• AIM OF THE TASK: Return verbatim the run of lines that opens with the line holding "This screenshot has width=1081, height=526." and closes with the last line of the records.

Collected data
==============================

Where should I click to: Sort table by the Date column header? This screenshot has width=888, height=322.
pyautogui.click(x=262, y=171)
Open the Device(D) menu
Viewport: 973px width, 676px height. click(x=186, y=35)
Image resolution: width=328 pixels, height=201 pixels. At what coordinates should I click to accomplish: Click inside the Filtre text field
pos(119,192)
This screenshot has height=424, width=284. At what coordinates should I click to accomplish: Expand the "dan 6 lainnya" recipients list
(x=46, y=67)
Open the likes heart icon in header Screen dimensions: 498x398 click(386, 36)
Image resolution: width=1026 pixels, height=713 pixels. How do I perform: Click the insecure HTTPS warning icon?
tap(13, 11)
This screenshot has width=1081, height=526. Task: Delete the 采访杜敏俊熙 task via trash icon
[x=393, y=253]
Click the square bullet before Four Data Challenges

==============================

• RESPONSE TO THE EXERCISE:
This screenshot has width=1081, height=526. Task: Delete the 采访杜敏俊熙 task via trash icon
[x=393, y=253]
Click the square bullet before Four Data Challenges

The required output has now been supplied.